All the raw data pretty much comes from NOAA. Check the bouys, Check their forcast.....its either going to be double what they are calling for or half


----------



## Russian (Jan 13, 2009)

Although they do not tell you the weather in advance, if you watch the wave patterns in correlation with watching the forecast you should get an idea of what wave height and winds you will be dealing with.

Wave model for the Orange Beach buoy, 44 NM SE of Mobile, AL

http://www.ndbc.noaa.gov/show_plot.php?station=42012&meas=sght&uom=E&time_di 


Wave model for the Pensacola buoy, 115 NM ESE of Pensacola, FL

http://www.ndbc.noaa.gov/show_plot.php?station=42039&meas=sght&uom=E&time_di 


Map of all weather buoys here

http://www.ndbc.noaa.gov/

For the marine forecast I use Wunderground, they pull all their data from NOAA.
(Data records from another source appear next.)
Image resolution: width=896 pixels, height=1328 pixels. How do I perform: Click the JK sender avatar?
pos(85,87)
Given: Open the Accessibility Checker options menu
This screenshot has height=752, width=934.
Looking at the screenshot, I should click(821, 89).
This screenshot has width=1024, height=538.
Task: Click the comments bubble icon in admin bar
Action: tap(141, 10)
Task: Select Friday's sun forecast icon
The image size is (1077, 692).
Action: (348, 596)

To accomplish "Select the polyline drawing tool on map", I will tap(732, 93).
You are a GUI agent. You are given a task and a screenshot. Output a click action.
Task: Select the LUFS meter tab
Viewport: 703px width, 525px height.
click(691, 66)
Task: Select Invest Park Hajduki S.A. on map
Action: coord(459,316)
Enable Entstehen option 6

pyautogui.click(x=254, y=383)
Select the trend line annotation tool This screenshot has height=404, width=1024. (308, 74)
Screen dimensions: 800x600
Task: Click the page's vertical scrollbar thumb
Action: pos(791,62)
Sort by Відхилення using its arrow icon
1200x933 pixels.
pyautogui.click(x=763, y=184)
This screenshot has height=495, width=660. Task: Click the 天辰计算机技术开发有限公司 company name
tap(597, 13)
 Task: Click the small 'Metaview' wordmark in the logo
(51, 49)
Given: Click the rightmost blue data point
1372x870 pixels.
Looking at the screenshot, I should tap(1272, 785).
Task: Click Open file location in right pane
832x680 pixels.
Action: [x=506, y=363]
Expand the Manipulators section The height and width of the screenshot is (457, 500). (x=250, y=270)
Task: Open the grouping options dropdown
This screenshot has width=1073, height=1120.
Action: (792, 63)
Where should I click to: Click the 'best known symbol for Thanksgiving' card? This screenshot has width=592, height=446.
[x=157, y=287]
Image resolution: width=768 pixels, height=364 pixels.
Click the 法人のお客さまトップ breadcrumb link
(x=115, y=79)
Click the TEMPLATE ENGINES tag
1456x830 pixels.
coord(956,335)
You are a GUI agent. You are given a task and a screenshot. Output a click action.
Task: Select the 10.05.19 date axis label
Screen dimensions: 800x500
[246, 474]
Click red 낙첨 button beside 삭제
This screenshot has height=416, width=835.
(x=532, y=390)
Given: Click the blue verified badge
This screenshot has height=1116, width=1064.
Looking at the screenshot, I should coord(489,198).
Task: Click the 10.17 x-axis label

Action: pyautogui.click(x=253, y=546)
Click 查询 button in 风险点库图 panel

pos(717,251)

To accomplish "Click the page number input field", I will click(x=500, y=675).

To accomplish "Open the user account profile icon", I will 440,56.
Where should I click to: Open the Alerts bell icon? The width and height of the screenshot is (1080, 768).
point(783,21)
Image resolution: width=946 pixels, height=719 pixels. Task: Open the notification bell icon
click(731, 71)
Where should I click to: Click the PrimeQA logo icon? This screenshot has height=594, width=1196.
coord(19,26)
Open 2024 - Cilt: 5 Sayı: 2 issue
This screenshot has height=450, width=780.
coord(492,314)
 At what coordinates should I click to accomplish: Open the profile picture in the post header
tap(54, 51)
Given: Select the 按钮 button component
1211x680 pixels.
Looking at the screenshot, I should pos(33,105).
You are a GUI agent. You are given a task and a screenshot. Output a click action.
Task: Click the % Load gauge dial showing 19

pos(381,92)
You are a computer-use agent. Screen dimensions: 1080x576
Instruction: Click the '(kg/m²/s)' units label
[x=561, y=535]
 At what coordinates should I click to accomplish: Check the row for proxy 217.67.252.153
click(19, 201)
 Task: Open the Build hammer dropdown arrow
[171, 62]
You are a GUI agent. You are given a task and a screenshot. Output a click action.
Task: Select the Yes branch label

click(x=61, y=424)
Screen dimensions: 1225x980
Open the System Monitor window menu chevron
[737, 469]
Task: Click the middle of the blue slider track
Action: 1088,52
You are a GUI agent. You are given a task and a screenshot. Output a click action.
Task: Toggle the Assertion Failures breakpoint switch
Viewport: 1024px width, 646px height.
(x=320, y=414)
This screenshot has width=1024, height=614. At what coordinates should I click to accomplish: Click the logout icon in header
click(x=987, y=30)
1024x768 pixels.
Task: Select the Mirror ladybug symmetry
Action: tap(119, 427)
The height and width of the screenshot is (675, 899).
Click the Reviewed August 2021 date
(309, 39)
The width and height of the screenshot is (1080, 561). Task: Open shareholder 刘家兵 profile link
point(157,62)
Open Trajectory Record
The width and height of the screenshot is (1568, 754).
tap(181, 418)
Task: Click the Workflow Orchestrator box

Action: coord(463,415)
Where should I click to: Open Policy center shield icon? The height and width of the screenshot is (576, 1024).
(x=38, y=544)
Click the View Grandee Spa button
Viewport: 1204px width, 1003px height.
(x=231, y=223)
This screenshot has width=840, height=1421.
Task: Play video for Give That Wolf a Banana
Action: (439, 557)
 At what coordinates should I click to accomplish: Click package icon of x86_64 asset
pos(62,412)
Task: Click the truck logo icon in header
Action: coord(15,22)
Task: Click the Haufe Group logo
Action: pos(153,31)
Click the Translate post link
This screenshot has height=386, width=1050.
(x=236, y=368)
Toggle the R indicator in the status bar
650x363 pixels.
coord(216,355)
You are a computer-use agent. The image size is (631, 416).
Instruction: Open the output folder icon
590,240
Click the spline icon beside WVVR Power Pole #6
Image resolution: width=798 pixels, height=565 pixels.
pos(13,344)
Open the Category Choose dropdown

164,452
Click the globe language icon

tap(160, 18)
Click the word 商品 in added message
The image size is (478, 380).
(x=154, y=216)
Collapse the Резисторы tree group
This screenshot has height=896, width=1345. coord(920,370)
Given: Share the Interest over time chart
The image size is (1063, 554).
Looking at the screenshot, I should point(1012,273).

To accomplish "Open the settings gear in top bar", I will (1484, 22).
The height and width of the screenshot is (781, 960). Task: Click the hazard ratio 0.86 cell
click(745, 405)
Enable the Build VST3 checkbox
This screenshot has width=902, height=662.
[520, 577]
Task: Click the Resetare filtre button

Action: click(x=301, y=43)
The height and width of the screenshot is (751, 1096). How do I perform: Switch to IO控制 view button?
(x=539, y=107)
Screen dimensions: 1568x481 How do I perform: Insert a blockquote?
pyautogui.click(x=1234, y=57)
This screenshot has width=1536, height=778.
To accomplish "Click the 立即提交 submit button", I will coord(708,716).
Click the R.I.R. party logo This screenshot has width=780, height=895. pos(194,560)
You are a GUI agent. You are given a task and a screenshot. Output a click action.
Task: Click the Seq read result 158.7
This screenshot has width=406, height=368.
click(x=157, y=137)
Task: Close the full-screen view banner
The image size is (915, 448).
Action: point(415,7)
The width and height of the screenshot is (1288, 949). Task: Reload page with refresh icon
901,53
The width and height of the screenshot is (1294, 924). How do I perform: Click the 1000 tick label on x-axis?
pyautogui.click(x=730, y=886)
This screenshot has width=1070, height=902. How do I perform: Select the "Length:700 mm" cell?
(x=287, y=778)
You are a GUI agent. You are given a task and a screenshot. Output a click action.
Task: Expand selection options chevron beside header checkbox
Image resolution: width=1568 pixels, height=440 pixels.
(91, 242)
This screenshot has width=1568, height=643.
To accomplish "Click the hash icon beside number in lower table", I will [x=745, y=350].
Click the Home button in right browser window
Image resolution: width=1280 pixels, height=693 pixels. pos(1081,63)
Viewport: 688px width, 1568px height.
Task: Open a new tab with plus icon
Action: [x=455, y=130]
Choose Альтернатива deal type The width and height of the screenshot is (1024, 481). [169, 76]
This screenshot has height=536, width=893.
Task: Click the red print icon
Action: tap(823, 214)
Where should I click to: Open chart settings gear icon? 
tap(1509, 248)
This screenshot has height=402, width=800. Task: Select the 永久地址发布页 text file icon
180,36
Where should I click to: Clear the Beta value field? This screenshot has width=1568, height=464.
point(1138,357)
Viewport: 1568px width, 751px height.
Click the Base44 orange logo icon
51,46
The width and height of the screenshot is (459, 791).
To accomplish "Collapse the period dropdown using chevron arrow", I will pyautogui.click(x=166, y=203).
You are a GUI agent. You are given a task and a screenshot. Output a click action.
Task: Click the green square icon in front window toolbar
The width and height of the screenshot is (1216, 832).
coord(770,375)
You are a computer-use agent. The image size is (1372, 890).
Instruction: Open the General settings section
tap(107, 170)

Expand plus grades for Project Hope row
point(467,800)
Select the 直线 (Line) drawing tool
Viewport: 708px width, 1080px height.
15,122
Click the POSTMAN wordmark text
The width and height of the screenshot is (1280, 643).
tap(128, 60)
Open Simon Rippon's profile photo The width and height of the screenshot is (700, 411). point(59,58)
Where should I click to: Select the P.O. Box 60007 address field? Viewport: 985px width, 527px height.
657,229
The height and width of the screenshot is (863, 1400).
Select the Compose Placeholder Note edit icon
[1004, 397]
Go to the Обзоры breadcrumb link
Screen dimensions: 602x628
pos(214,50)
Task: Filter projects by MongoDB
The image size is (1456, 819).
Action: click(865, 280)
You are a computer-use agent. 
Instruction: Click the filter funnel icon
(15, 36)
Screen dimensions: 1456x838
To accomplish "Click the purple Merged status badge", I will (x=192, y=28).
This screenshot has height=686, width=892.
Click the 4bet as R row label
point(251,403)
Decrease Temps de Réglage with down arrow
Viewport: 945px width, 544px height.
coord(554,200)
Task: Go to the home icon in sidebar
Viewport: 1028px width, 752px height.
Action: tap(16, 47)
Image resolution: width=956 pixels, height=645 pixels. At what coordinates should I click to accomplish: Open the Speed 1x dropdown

http://www.wunderground.com/MAR/GM/655.html

After all this you still do not know unless you go.


----------



## LopeAlong (May 23, 2011)

I like wind finder app


----------



## C Low (Apr 16, 2011)

NOAA 42040 buoy is the only one that is providing info. There are some noaa weather stations that u can get a wind reading, one at ship island, the other at Gulfport harbor that can help. Along with the noaa marine forecasts. I live in Biloxi. Sometimes making way through the island cuts can be choppy. Ska nationals is a race to block 108, and more so the horsehoe rigs/ salt dome area from what I have been told. Tons of big mullet in the back bay to be caught for bait, I know most guys go out and catch 3lb+ bluefish and hard tails (blue runners) for bait as well. Either giant sabiikis or better yet small diamond jigs. If u want some more info about Biloxi, places to go, eat, drink, etc let me know.

- Chris


----------